## Problem to solve
The records below must be copied out completely and exactly.

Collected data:
—————
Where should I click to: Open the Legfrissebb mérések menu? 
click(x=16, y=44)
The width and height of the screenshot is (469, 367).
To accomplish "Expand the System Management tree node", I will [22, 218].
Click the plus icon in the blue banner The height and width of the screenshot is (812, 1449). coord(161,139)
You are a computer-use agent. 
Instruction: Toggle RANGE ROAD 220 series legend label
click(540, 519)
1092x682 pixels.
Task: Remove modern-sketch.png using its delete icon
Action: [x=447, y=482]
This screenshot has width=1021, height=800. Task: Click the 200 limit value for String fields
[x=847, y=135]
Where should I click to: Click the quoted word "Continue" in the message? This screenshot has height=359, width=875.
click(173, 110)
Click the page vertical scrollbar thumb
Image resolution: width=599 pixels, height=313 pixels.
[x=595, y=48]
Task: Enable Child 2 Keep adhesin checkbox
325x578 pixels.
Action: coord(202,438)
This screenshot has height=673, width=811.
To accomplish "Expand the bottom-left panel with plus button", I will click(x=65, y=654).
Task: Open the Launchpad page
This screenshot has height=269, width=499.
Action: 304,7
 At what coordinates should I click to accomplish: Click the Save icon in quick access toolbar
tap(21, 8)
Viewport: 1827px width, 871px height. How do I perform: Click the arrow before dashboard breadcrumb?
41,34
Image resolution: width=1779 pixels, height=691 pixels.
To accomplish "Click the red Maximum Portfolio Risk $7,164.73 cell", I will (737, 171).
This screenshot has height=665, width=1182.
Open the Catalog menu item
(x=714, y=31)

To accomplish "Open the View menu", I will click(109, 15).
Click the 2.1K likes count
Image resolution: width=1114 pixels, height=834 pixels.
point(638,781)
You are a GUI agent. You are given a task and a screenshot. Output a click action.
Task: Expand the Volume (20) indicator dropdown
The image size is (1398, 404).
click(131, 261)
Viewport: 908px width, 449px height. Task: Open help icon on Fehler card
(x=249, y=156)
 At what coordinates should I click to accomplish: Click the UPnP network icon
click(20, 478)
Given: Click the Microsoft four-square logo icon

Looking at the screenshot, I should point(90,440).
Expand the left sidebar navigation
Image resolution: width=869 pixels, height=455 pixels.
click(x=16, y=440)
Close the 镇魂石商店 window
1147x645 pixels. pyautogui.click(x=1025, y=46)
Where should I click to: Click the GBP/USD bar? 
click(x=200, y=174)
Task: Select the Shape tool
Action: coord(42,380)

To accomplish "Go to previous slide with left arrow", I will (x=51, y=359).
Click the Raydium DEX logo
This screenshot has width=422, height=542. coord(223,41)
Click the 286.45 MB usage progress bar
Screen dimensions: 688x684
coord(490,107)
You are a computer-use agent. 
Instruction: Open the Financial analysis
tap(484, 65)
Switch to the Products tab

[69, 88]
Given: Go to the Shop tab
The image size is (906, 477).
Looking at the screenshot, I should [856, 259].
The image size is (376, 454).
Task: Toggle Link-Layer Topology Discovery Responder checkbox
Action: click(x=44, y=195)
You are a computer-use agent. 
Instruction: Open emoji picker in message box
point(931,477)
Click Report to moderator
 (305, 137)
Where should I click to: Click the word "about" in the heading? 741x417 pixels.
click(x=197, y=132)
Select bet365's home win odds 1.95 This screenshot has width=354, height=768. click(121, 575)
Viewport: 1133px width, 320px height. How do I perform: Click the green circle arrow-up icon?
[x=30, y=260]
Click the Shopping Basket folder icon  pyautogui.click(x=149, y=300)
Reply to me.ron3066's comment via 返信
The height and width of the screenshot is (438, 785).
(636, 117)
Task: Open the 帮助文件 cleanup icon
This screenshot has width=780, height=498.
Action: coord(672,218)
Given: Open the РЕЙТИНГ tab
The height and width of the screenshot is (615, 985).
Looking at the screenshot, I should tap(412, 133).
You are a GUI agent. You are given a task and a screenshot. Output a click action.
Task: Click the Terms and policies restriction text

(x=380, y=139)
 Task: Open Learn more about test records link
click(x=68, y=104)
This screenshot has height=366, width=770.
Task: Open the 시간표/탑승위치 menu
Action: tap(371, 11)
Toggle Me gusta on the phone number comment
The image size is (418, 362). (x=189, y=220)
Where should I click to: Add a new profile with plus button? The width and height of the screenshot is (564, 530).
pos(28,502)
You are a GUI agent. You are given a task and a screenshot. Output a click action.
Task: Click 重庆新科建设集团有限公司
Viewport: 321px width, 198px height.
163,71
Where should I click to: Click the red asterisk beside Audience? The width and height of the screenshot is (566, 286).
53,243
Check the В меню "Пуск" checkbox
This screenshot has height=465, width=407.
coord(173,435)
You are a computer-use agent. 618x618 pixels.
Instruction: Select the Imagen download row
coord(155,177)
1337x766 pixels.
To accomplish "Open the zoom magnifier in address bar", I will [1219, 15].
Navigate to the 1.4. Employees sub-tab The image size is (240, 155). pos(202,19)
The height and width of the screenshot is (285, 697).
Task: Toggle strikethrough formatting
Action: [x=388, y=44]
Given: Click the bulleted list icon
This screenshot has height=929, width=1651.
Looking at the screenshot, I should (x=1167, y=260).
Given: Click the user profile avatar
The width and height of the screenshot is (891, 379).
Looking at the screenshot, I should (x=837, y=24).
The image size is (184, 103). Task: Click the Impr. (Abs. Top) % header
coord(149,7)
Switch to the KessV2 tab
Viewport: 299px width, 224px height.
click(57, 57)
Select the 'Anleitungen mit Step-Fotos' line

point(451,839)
—————
## Solution for this task
Where should I click to: Open the Legfrissebb mérések menu? 
click(x=16, y=44)
The width and height of the screenshot is (469, 367).
To accomplish "Expand the System Management tree node", I will [22, 218].
Click the plus icon in the blue banner The height and width of the screenshot is (812, 1449). coord(161,139)
You are a computer-use agent. 
Instruction: Toggle RANGE ROAD 220 series legend label
click(540, 519)
1092x682 pixels.
Task: Remove modern-sketch.png using its delete icon
Action: [x=447, y=482]
This screenshot has width=1021, height=800. Task: Click the 200 limit value for String fields
[x=847, y=135]
Where should I click to: Click the quoted word "Continue" in the message? This screenshot has height=359, width=875.
click(173, 110)
Click the page vertical scrollbar thumb
Image resolution: width=599 pixels, height=313 pixels.
[x=595, y=48]
Task: Enable Child 2 Keep adhesin checkbox
325x578 pixels.
Action: coord(202,438)
This screenshot has height=673, width=811.
To accomplish "Expand the bottom-left panel with plus button", I will click(x=65, y=654).
Task: Open the Launchpad page
This screenshot has height=269, width=499.
Action: 304,7
 At what coordinates should I click to accomplish: Click the Save icon in quick access toolbar
tap(21, 8)
Viewport: 1827px width, 871px height. How do I perform: Click the arrow before dashboard breadcrumb?
41,34
Image resolution: width=1779 pixels, height=691 pixels.
To accomplish "Click the red Maximum Portfolio Risk $7,164.73 cell", I will (737, 171).
This screenshot has height=665, width=1182.
Open the Catalog menu item
(x=714, y=31)

To accomplish "Open the View menu", I will click(109, 15).
Click the 2.1K likes count
Image resolution: width=1114 pixels, height=834 pixels.
point(638,781)
You are a GUI agent. You are given a task and a screenshot. Output a click action.
Task: Expand the Volume (20) indicator dropdown
The image size is (1398, 404).
click(131, 261)
Viewport: 908px width, 449px height. Task: Open help icon on Fehler card
(x=249, y=156)
 At what coordinates should I click to accomplish: Click the UPnP network icon
click(20, 478)
Given: Click the Microsoft four-square logo icon

Looking at the screenshot, I should point(90,440).
Expand the left sidebar navigation
Image resolution: width=869 pixels, height=455 pixels.
click(x=16, y=440)
Close the 镇魂石商店 window
1147x645 pixels. pyautogui.click(x=1025, y=46)
Where should I click to: Click the GBP/USD bar? 
click(x=200, y=174)
Task: Select the Shape tool
Action: coord(42,380)

To accomplish "Go to previous slide with left arrow", I will (x=51, y=359).
Click the Raydium DEX logo
This screenshot has width=422, height=542. coord(223,41)
Click the 286.45 MB usage progress bar
Screen dimensions: 688x684
coord(490,107)
You are a computer-use agent. 
Instruction: Open the Financial analysis
tap(484, 65)
Switch to the Products tab

[69, 88]
Given: Go to the Shop tab
The image size is (906, 477).
Looking at the screenshot, I should [856, 259].
The image size is (376, 454).
Task: Toggle Link-Layer Topology Discovery Responder checkbox
Action: click(x=44, y=195)
You are a computer-use agent. 
Instruction: Open emoji picker in message box
point(931,477)
Click Report to moderator
 (305, 137)
Where should I click to: Click the word "about" in the heading? 741x417 pixels.
click(x=197, y=132)
Select bet365's home win odds 1.95 This screenshot has width=354, height=768. click(121, 575)
Viewport: 1133px width, 320px height. How do I perform: Click the green circle arrow-up icon?
[x=30, y=260]
Click the Shopping Basket folder icon  pyautogui.click(x=149, y=300)
Reply to me.ron3066's comment via 返信
The height and width of the screenshot is (438, 785).
(636, 117)
Task: Open the 帮助文件 cleanup icon
This screenshot has width=780, height=498.
Action: coord(672,218)
Given: Open the РЕЙТИНГ tab
The height and width of the screenshot is (615, 985).
Looking at the screenshot, I should tap(412, 133).
You are a GUI agent. You are given a task and a screenshot. Output a click action.
Task: Click the Terms and policies restriction text

(x=380, y=139)
 Task: Open Learn more about test records link
click(x=68, y=104)
This screenshot has height=366, width=770.
Task: Open the 시간표/탑승위치 menu
Action: tap(371, 11)
Toggle Me gusta on the phone number comment
The image size is (418, 362). (x=189, y=220)
Where should I click to: Add a new profile with plus button? The width and height of the screenshot is (564, 530).
pos(28,502)
You are a GUI agent. You are given a task and a screenshot. Output a click action.
Task: Click 重庆新科建设集团有限公司
Viewport: 321px width, 198px height.
163,71
Where should I click to: Click the red asterisk beside Audience? The width and height of the screenshot is (566, 286).
53,243
Check the В меню "Пуск" checkbox
This screenshot has height=465, width=407.
coord(173,435)
You are a computer-use agent. 618x618 pixels.
Instruction: Select the Imagen download row
coord(155,177)
1337x766 pixels.
To accomplish "Open the zoom magnifier in address bar", I will [1219, 15].
Navigate to the 1.4. Employees sub-tab The image size is (240, 155). pos(202,19)
The height and width of the screenshot is (285, 697).
Task: Toggle strikethrough formatting
Action: [x=388, y=44]
Given: Click the bulleted list icon
This screenshot has height=929, width=1651.
Looking at the screenshot, I should (x=1167, y=260).
Given: Click the user profile avatar
The width and height of the screenshot is (891, 379).
Looking at the screenshot, I should (x=837, y=24).
The image size is (184, 103). Task: Click the Impr. (Abs. Top) % header
coord(149,7)
Switch to the KessV2 tab
Viewport: 299px width, 224px height.
click(57, 57)
Select the 'Anleitungen mit Step-Fotos' line

point(451,839)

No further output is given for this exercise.